Problem to work on:
From the first line of the data through the line containing "Viewport: 1152px width, 755px height.", return each line exactly.

Supplied records:
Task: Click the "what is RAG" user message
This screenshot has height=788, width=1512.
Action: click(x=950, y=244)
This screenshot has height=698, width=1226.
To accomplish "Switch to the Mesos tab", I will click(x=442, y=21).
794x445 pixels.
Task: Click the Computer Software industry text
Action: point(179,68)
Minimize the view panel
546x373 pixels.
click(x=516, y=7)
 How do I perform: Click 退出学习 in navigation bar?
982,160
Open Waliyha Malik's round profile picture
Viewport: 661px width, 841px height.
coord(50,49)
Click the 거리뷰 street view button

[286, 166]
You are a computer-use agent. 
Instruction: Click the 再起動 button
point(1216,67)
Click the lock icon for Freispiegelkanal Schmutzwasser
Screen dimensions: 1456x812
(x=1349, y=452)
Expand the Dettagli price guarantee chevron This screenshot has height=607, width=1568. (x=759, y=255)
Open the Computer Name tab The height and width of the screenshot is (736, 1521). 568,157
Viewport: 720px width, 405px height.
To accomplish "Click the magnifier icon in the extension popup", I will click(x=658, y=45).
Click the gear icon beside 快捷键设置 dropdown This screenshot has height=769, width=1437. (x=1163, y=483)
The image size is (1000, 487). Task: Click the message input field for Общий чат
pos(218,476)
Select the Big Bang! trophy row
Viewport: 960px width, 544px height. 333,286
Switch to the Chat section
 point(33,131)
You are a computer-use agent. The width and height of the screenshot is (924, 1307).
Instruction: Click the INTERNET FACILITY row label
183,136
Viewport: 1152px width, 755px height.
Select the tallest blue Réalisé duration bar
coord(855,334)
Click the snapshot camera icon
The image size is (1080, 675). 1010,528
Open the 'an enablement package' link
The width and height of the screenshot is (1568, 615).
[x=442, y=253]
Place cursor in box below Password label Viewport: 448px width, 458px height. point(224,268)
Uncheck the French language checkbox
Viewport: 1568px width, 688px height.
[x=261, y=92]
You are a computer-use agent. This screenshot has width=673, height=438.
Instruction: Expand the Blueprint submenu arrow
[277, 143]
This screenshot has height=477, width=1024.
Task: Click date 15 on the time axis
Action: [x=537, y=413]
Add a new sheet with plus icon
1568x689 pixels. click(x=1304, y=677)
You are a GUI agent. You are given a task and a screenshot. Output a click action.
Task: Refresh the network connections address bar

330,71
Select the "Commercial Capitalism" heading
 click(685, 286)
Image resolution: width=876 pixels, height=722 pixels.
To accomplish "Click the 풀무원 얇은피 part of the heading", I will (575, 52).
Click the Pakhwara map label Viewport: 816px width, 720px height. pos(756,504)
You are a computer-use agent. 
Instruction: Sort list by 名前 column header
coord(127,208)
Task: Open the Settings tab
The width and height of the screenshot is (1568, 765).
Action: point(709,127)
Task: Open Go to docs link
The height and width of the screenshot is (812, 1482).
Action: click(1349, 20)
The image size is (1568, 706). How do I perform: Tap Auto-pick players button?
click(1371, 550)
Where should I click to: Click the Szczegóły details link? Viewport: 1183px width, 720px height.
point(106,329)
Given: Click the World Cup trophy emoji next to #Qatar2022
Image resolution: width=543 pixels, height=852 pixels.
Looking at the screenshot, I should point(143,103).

Reply:
Task: Click the "what is RAG" user message
This screenshot has height=788, width=1512.
Action: click(x=950, y=244)
This screenshot has height=698, width=1226.
To accomplish "Switch to the Mesos tab", I will click(x=442, y=21).
794x445 pixels.
Task: Click the Computer Software industry text
Action: point(179,68)
Minimize the view panel
546x373 pixels.
click(x=516, y=7)
 How do I perform: Click 退出学习 in navigation bar?
982,160
Open Waliyha Malik's round profile picture
Viewport: 661px width, 841px height.
coord(50,49)
Click the 거리뷰 street view button

[286, 166]
You are a computer-use agent. 
Instruction: Click the 再起動 button
point(1216,67)
Click the lock icon for Freispiegelkanal Schmutzwasser
Screen dimensions: 1456x812
(x=1349, y=452)
Expand the Dettagli price guarantee chevron This screenshot has height=607, width=1568. (x=759, y=255)
Open the Computer Name tab The height and width of the screenshot is (736, 1521). 568,157
Viewport: 720px width, 405px height.
To accomplish "Click the magnifier icon in the extension popup", I will click(x=658, y=45).
Click the gear icon beside 快捷键设置 dropdown This screenshot has height=769, width=1437. (x=1163, y=483)
The image size is (1000, 487). Task: Click the message input field for Общий чат
pos(218,476)
Select the Big Bang! trophy row
Viewport: 960px width, 544px height. 333,286
Switch to the Chat section
 point(33,131)
You are a computer-use agent. The width and height of the screenshot is (924, 1307).
Instruction: Click the INTERNET FACILITY row label
183,136
Viewport: 1152px width, 755px height.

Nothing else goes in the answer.